# [Excerpt to read]
--- begin ---
I spent the week before Christmas in Dundee, Scotland’s fourth city, home of the RRS Discovery and my mother’s hometown. Dundee is a world leader in biomedicine and biotechnology, but not much else, least of which in cuisine: pie on a roll is a staple (though personally well-loved) meal.
Forty minutes from Dundee’s gray- and brown-brick streets and foggy river (the River Tay is well-known for being the subject of one of the English language’s worst poems) is St. Andrews, the home of golf and a town more liberally bestowed with architectural beauty. Hell, Prince William went to university here - as did his now-wife, Catherine Middleton. (Admittedly, I’m only mentioning Kate Middleton to bring up memories of her sister’s perfectly symmetrical behind, of which my housemate is quite a fan.)

I traveled there with my family for a day trip on a day that turned out to be rather miserable. Although we’ve had an unseasonably mild Christmas in the UK, St. Andrews always seems to be windy. (It’s what makes its golf so menacingly difficult.) Luckily, there was a wonderful bottle store in the centre of town that I could seek refuge in.






Simply put, Luvians is the best bottle store I’ve had the pleasure to step into. Luvians works with 16 suppliers to bring a comprehensive selection of British and international beers to their well-stocked shelves. Expect to find local rarities, small batches and (almost) inexhaustible variety here. And if you’re overwhelmed (as I was), it’s good to know that their staff really know their beer, whiskeys, and - pleasingly - their cigars, too.



There’s also around a dozen good bars in St. Andrews. The Keys Bar on Market Street was a nice warm hole, but it unfortunately lacked cask ales, something which usually makes or breaks my perceptions of a British pub. The staff were lovely, however, and the banter between the local patrons was entertaining and welcoming. St. Andrews, though undeniably a tourist and student town, has a thriving and warm local community of football lovers and arguing families, and not just golfers and posh boys.
--- end ---
# [Data shown]
--- begin ---
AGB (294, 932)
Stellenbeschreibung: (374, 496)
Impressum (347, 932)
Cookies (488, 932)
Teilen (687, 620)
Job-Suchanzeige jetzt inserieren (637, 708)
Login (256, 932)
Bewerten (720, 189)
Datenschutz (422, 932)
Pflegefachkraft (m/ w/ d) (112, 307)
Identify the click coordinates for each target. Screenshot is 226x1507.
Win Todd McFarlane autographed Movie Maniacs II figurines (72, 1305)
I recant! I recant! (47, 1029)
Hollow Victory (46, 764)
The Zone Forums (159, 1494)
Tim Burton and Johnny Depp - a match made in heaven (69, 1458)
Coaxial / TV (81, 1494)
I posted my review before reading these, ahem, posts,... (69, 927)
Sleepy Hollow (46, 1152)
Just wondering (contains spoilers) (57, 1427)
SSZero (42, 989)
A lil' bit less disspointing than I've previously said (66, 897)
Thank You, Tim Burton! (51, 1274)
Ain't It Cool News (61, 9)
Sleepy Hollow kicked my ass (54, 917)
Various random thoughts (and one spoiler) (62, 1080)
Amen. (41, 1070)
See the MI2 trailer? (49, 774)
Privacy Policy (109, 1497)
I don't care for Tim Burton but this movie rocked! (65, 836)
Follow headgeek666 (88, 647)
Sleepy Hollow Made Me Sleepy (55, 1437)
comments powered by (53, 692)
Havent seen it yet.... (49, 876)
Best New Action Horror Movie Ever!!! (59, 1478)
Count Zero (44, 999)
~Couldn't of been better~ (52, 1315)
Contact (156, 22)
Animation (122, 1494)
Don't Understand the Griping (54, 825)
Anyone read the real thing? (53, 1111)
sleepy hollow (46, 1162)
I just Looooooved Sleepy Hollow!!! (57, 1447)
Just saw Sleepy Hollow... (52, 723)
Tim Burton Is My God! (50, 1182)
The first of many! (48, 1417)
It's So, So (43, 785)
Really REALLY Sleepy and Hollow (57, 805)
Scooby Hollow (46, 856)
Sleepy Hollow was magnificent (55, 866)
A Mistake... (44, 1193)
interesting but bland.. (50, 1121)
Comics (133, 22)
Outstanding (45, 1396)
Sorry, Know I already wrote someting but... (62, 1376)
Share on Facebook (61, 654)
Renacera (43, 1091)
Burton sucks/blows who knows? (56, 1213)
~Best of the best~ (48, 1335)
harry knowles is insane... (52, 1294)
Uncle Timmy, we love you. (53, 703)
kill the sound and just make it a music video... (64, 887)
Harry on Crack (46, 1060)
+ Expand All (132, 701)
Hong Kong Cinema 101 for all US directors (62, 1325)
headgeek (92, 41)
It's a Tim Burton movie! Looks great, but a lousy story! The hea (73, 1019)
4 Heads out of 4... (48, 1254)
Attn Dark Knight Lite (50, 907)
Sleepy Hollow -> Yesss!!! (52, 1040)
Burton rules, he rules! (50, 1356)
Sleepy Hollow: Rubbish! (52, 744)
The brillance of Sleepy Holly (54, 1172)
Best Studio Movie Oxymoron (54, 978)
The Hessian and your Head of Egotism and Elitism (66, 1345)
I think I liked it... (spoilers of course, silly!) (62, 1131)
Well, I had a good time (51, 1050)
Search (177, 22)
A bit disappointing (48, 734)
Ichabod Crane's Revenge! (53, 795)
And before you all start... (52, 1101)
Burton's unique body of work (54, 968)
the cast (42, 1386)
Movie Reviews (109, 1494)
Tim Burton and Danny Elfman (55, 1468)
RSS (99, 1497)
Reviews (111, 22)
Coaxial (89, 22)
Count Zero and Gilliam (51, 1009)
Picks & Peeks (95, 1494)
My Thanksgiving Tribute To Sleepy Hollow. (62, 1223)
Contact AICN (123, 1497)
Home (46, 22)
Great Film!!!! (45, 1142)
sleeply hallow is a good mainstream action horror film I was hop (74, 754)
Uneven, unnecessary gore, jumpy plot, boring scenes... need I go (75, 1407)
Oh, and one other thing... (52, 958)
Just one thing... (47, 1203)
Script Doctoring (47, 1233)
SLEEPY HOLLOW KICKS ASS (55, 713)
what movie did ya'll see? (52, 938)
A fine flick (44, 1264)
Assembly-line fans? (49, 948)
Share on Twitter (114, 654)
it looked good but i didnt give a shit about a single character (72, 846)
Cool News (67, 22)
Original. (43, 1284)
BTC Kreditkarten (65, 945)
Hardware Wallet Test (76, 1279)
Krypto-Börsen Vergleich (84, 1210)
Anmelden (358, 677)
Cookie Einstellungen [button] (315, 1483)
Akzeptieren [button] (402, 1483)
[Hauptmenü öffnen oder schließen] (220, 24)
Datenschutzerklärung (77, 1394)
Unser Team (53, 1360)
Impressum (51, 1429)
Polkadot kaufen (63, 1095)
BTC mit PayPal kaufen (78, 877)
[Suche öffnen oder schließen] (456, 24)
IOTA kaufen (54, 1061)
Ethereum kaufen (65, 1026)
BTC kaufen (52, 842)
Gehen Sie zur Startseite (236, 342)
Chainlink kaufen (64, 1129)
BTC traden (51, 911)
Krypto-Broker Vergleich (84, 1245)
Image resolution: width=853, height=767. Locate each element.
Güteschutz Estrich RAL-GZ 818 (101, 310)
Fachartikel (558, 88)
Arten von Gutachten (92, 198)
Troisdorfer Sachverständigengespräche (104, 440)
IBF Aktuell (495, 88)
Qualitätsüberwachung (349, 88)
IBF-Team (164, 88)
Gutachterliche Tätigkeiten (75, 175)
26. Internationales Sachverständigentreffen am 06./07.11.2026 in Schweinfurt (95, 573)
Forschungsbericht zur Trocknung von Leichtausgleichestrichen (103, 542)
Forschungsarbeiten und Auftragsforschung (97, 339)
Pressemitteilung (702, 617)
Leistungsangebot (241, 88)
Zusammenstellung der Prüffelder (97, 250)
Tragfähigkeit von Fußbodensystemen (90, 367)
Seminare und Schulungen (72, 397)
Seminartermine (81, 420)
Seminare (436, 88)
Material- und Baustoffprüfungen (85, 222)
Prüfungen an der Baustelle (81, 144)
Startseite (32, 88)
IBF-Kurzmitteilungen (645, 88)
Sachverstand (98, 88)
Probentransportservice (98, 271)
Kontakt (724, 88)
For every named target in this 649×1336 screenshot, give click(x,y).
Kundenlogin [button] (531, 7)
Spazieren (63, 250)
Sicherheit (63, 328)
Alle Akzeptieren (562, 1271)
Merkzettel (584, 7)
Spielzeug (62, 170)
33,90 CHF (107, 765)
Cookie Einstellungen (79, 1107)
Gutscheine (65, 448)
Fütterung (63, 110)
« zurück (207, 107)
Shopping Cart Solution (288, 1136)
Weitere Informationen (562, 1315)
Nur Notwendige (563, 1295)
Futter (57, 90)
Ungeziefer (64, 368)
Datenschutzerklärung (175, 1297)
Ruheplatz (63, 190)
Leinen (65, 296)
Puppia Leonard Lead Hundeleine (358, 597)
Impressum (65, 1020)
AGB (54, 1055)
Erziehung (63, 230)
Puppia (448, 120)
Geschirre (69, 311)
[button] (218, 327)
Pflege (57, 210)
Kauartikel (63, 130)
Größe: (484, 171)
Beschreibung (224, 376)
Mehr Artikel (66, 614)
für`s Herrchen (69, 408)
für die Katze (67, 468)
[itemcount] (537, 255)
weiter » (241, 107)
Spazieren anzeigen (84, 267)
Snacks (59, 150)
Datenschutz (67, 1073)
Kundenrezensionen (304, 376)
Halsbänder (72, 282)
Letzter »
--- end ---
Retype the part of the St. Andrews travel post above from "I traveled there" to "seek refuge in.", word for word.

I traveled there with my family for a day trip on a day that turned out to be rather miserable. Although we’ve had an unseasonably mild Christmas in the UK, St. Andrews always seems to be windy. (It’s what makes its golf so menacingly difficult.) Luckily, there was a wonderful bottle store in the centre of town that I could seek refuge in.